What needs to be done: In the data below, find the line containing "The height and width of the screenshot is (608, 971).", then set down that line and every later line up to and including the line containing "Click the red 获利盘 legend swatch", exactly.

Input for this task:
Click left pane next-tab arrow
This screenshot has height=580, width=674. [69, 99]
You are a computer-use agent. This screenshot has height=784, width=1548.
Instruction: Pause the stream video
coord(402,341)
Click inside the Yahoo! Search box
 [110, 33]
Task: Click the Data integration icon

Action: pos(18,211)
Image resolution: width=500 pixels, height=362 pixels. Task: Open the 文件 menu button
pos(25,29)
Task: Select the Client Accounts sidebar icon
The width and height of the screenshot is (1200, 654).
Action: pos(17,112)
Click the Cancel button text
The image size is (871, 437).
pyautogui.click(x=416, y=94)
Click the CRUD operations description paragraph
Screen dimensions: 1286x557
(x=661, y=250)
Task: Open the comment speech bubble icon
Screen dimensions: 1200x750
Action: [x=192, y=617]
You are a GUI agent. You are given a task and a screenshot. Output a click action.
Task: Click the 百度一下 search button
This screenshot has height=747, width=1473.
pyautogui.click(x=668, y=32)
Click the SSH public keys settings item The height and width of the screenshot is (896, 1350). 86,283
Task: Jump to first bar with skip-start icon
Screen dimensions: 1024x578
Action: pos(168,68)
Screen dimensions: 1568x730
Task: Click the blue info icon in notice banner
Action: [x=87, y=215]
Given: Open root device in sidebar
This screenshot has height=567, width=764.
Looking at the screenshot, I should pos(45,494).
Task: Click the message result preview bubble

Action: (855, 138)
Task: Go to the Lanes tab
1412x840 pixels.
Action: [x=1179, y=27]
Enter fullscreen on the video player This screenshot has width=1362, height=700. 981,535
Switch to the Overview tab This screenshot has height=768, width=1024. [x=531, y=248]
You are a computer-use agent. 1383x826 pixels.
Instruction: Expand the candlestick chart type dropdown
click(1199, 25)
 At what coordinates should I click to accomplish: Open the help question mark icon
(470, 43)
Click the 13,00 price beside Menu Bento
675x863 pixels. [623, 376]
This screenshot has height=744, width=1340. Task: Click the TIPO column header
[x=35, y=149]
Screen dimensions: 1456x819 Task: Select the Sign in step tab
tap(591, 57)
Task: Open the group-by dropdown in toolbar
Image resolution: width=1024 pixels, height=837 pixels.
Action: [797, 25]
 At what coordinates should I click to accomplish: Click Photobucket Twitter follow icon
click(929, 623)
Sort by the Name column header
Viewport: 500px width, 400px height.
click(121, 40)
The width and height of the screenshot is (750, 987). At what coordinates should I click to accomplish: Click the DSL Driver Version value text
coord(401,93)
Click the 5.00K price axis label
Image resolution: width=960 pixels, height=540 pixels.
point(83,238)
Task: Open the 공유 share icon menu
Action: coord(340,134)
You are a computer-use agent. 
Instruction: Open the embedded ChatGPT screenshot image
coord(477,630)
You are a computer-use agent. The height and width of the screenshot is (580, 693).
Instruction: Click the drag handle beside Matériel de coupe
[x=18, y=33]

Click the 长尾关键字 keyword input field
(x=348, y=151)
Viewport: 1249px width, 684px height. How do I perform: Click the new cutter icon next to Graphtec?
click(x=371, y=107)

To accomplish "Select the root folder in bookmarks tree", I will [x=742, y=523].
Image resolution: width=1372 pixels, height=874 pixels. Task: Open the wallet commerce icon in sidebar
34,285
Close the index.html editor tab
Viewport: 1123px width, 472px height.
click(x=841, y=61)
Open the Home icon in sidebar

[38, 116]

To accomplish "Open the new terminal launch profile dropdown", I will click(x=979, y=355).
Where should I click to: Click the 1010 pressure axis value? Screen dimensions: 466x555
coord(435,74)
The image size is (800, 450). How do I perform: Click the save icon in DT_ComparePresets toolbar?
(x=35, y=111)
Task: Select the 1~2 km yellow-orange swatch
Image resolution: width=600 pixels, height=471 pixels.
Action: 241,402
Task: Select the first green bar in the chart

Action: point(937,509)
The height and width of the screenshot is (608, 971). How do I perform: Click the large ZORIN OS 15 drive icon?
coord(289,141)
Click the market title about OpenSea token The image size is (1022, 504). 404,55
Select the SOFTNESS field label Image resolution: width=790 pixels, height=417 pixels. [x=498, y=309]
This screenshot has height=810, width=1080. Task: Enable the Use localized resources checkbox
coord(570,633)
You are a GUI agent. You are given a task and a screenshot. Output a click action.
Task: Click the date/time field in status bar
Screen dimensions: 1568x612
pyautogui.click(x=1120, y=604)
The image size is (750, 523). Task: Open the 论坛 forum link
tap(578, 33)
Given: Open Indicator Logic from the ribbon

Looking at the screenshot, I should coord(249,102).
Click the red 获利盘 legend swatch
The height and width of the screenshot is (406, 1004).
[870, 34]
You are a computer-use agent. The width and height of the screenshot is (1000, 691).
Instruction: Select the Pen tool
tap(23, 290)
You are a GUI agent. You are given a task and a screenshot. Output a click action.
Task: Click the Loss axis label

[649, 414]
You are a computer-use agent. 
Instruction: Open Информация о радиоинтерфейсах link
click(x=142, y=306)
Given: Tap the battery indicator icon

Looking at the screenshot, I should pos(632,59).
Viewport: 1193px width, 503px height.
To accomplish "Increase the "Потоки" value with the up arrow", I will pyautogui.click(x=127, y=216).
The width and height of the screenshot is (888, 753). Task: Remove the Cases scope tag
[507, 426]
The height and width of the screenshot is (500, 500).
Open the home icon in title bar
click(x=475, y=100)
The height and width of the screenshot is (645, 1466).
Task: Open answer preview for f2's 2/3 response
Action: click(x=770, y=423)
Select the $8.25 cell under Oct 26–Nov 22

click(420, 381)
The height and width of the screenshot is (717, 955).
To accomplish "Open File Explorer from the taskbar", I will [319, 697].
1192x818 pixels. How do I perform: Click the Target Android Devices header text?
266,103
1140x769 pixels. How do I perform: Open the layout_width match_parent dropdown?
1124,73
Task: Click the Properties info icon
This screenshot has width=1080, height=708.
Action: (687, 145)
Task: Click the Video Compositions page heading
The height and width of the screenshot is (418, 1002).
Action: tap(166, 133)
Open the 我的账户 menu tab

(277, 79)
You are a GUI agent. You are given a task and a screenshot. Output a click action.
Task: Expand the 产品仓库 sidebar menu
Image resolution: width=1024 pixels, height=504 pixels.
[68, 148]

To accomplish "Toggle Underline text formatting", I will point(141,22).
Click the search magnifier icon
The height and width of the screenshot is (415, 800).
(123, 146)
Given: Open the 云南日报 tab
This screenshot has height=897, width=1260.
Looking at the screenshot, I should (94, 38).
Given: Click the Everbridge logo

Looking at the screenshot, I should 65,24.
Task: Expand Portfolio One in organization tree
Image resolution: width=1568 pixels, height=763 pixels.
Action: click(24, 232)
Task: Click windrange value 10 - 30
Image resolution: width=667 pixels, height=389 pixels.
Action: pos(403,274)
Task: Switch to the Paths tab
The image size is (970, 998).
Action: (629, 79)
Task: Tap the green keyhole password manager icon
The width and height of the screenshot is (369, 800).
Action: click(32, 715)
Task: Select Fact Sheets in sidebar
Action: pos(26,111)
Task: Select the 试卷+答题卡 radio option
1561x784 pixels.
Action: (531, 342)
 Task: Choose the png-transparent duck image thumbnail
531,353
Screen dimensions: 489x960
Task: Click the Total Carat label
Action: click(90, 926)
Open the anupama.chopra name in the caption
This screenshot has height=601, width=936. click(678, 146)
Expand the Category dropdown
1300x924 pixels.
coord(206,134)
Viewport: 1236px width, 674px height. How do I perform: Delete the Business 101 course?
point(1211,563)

Response to the task:
The height and width of the screenshot is (608, 971). How do I perform: Click the large ZORIN OS 15 drive icon?
coord(289,141)
Click the market title about OpenSea token The image size is (1022, 504). 404,55
Select the SOFTNESS field label Image resolution: width=790 pixels, height=417 pixels. [x=498, y=309]
This screenshot has height=810, width=1080. Task: Enable the Use localized resources checkbox
coord(570,633)
You are a GUI agent. You are given a task and a screenshot. Output a click action.
Task: Click the date/time field in status bar
Screen dimensions: 1568x612
pyautogui.click(x=1120, y=604)
The image size is (750, 523). Task: Open the 论坛 forum link
tap(578, 33)
Given: Open Indicator Logic from the ribbon

Looking at the screenshot, I should coord(249,102).
Click the red 获利盘 legend swatch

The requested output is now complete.